━━━ Data to use ━━━

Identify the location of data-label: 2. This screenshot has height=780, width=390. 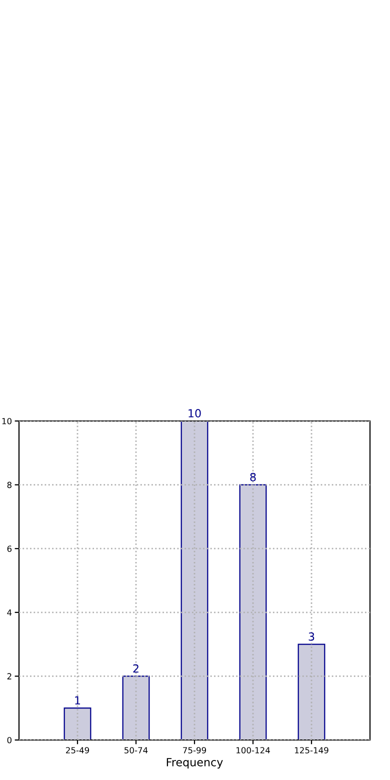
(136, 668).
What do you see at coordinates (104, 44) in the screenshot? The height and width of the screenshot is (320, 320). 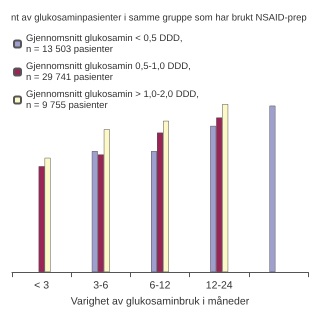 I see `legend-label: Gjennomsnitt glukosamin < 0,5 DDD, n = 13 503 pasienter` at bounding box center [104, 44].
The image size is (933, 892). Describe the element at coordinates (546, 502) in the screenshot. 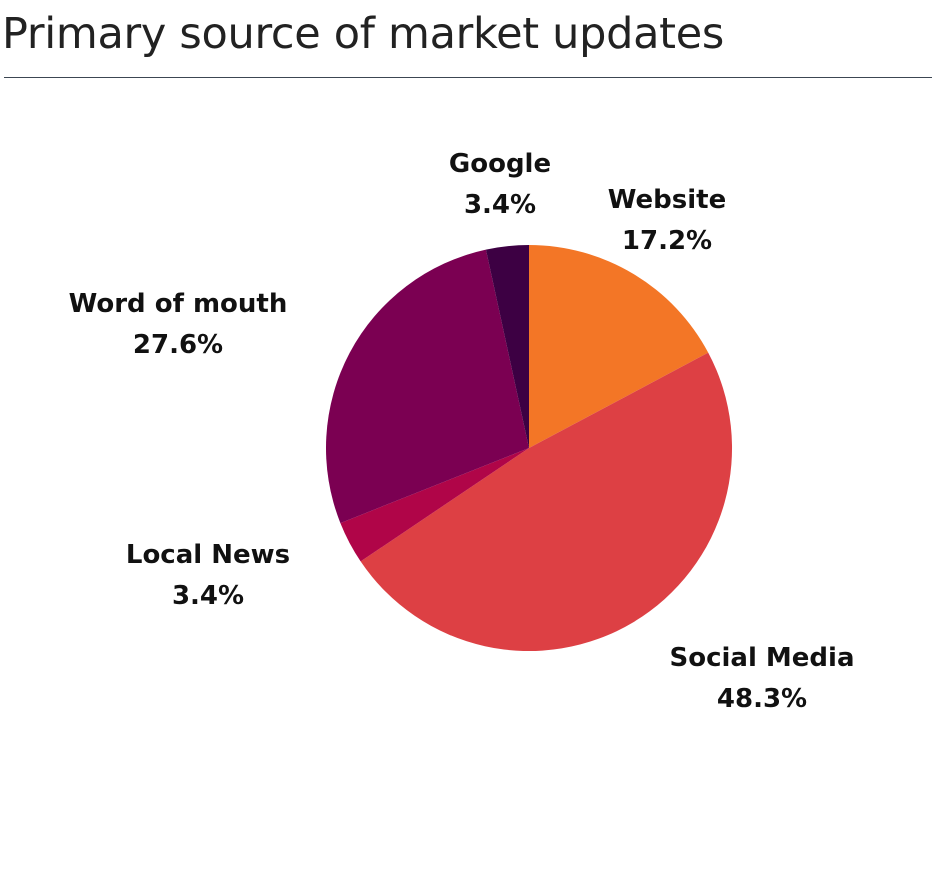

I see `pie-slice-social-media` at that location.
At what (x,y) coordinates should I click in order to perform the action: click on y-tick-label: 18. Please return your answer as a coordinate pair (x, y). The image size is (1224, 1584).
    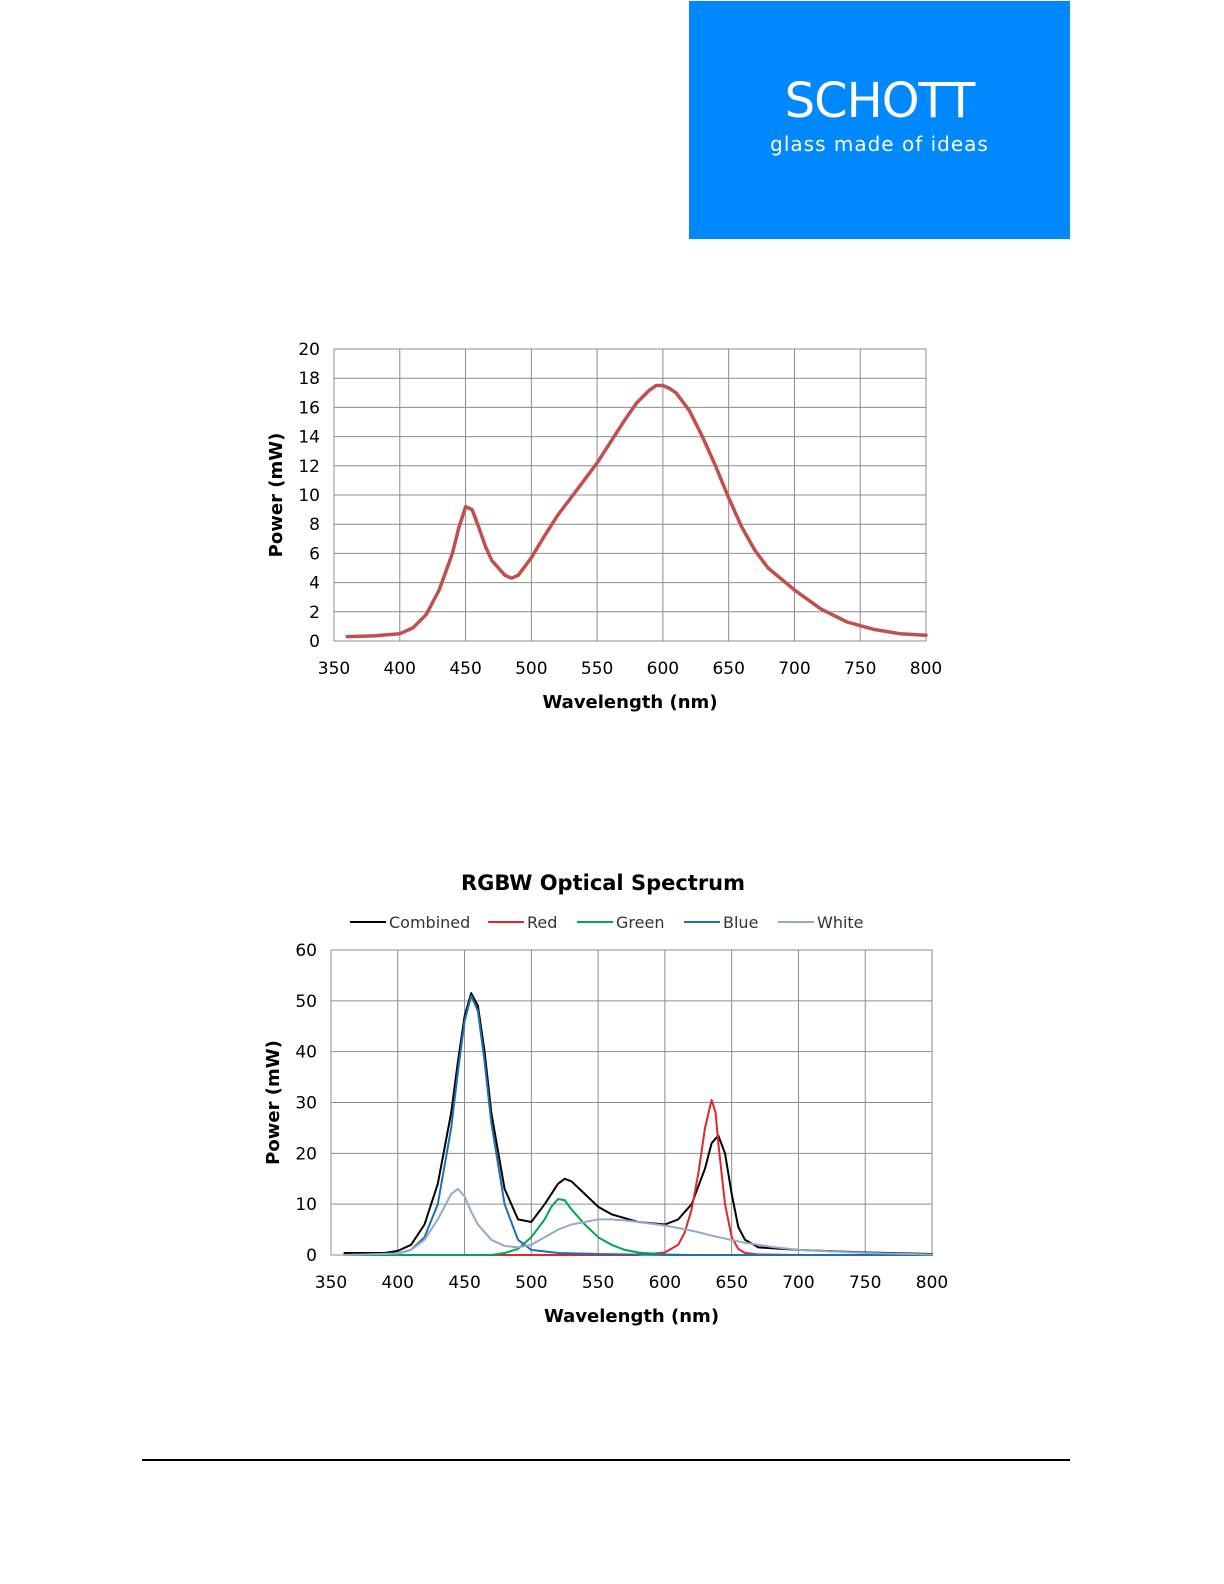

━━━

**What is needed**
Write out the listing verbatim, from the line containing "The image size is (933, 892)." through the end of the listing, both ends included. Leave the pictures out.

**Output**
The image size is (933, 892). Describe the element at coordinates (546, 502) in the screenshot. 

I see `pie-slice-social-media` at that location.
At what (x,y) coordinates should I click in order to perform the action: click on y-tick-label: 18. Please return your answer as a coordinate pair (x, y). The image size is (1224, 1584).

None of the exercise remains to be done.